*The task*: The required output is the lines below from the line containing "수량 (357, 625)" to the line containing "Bisnis & Industri (17, 2162)", inclusive, retyped exactly. No other lines belong in it.

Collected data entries

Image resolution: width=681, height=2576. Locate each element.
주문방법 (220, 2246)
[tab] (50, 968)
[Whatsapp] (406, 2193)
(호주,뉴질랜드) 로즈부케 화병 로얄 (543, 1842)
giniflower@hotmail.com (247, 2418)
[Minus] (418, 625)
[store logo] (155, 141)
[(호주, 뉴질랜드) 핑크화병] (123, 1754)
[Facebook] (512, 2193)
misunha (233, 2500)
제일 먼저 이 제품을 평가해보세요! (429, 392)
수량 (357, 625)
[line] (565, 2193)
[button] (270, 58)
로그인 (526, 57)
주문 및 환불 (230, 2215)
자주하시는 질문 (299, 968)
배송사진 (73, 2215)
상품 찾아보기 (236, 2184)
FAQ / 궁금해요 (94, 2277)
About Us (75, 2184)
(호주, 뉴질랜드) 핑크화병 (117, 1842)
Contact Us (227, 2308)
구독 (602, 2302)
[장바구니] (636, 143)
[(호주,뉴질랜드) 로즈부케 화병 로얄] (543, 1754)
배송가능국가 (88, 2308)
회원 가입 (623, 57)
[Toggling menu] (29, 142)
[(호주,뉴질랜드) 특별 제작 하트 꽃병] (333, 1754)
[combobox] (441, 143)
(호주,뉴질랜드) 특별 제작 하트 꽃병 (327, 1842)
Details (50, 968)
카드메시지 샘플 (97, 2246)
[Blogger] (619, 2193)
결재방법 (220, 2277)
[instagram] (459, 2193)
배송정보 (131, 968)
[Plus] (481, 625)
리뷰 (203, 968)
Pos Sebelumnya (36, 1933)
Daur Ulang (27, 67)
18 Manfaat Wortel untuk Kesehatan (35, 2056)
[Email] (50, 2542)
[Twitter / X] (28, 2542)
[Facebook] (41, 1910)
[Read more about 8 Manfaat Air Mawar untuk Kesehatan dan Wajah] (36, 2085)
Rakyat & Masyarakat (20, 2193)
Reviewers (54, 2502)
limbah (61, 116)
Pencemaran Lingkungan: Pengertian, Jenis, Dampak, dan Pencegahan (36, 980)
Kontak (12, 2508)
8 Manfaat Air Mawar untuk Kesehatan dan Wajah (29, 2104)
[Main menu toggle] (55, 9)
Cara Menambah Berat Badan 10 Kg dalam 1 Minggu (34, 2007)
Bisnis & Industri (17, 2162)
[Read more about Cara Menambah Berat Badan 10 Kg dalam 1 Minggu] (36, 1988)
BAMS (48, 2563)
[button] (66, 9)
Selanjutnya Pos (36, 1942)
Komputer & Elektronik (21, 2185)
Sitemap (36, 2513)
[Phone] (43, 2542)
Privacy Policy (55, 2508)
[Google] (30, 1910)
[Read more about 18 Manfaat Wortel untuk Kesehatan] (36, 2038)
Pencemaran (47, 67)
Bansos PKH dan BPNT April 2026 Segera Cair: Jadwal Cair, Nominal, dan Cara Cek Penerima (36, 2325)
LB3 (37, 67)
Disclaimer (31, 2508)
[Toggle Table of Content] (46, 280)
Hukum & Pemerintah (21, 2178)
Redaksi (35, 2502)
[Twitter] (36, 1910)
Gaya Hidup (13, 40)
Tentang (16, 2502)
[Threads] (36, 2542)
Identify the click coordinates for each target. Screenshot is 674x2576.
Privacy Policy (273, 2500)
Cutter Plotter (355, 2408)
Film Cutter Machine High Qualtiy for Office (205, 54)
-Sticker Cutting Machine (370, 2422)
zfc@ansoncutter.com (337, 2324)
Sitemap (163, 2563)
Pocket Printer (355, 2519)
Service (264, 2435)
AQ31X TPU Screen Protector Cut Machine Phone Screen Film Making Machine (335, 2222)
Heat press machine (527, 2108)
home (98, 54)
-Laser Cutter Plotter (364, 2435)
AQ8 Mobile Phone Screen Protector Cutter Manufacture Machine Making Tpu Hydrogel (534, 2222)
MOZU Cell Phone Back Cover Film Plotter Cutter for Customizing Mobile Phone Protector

*Task answer*:
수량 (357, 625)
[line] (565, 2193)
[button] (270, 58)
로그인 (526, 57)
주문 및 환불 (230, 2215)
자주하시는 질문 (299, 968)
배송사진 (73, 2215)
상품 찾아보기 (236, 2184)
FAQ / 궁금해요 (94, 2277)
About Us (75, 2184)
(호주, 뉴질랜드) 핑크화병 (117, 1842)
Contact Us (227, 2308)
구독 (602, 2302)
[장바구니] (636, 143)
[(호주,뉴질랜드) 로즈부케 화병 로얄] (543, 1754)
배송가능국가 (88, 2308)
회원 가입 (623, 57)
[Toggling menu] (29, 142)
[(호주,뉴질랜드) 특별 제작 하트 꽃병] (333, 1754)
[combobox] (441, 143)
(호주,뉴질랜드) 특별 제작 하트 꽃병 (327, 1842)
Details (50, 968)
카드메시지 샘플 (97, 2246)
[Blogger] (619, 2193)
결재방법 (220, 2277)
[instagram] (459, 2193)
배송정보 (131, 968)
[Plus] (481, 625)
리뷰 (203, 968)
Pos Sebelumnya (36, 1933)
Daur Ulang (27, 67)
18 Manfaat Wortel untuk Kesehatan (35, 2056)
[Email] (50, 2542)
[Twitter / X] (28, 2542)
[Facebook] (41, 1910)
[Read more about 8 Manfaat Air Mawar untuk Kesehatan dan Wajah] (36, 2085)
Rakyat & Masyarakat (20, 2193)
Reviewers (54, 2502)
limbah (61, 116)
Pencemaran Lingkungan: Pengertian, Jenis, Dampak, dan Pencegahan (36, 980)
Kontak (12, 2508)
8 Manfaat Air Mawar untuk Kesehatan dan Wajah (29, 2104)
[Main menu toggle] (55, 9)
Cara Menambah Berat Badan 10 Kg dalam 1 Minggu (34, 2007)
Bisnis & Industri (17, 2162)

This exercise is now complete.